We developed a method using four experimental conditions to elucidate the contributions of possible factors influencing antibody removal: cell proliferation, internalization, permanent dissociation, and environmental perturbation. This method was tested on adipose-derived stem cells and a human lung fibroblast cell line with anti-CD44, CD90, and CD105 antibodies. The persistence of the primary antibody was probed using a fluorescent secondary antibody daily over 10 days.
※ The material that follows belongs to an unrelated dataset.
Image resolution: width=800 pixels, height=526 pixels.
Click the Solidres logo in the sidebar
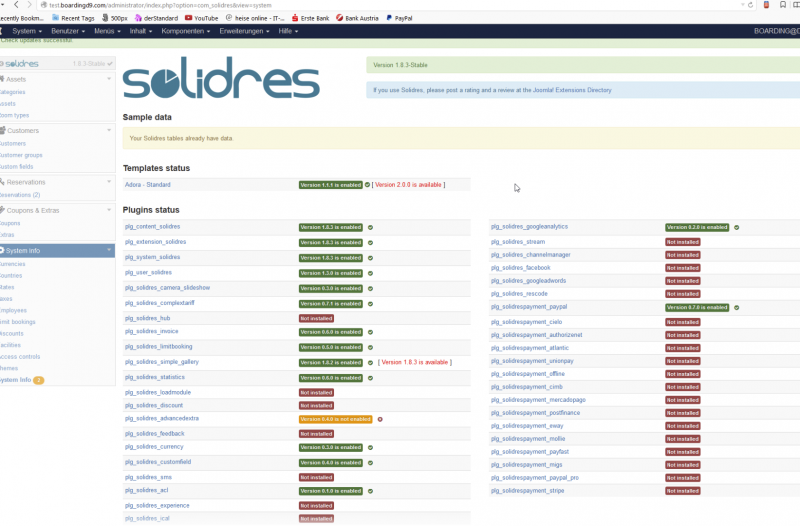point(22,63)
Relative contributions by the antibody removal mechanisms were quantified based on differences between the four culture conditions.

Results

Greater than 90% of each antibody tested was no longer present on the surface of the two cell types after 5 days, with removal observed in as little as 1 day post-labeling. Anti-CD90 antibody was primarily removed by environmental perturbation, anti-CD105 antibody by internalization, and anti-CD44 antibody by a combination of all four factors.

Conclusions

Antibody removal mechanism depended on the specific antibody tested, while removal timelines for the same antibody depended more on cell type. This method should be broadly relevant to researchers interested in quantifying an initial timeframe for uninhibited use of antibody-labeled cells.

中文翻译：

细胞表面蛋白标记抗体持久性的量化

介绍

抗体是标记表面蛋白的重要研究工具，但可能会影响与它们结合的蛋白质和细胞的行为。正因为如此，研究人员和临床医生对这些抗体的持久性感兴趣，特别是对于活细胞应用。我们为研究人员开发了一种易于采用的方法来表征任何细胞-抗体组合的抗体去除时间线，这有助于研究广泛的、假设的抗体去除机制。

方法

我们开发了一种方法，使用四种实验条件来阐明影响抗体去除的可能因素的贡献：细胞增殖、内化、永久解离和环境扰动。该方法在脂肪来源的干细胞和人肺成纤维细胞系上用抗 CD44、CD90 和 CD105 抗体进行了测试。在 10 天内每天使用荧光二抗探测一抗的持久性。基于四种培养条件之间的差异，量化了抗体去除机制的相对贡献。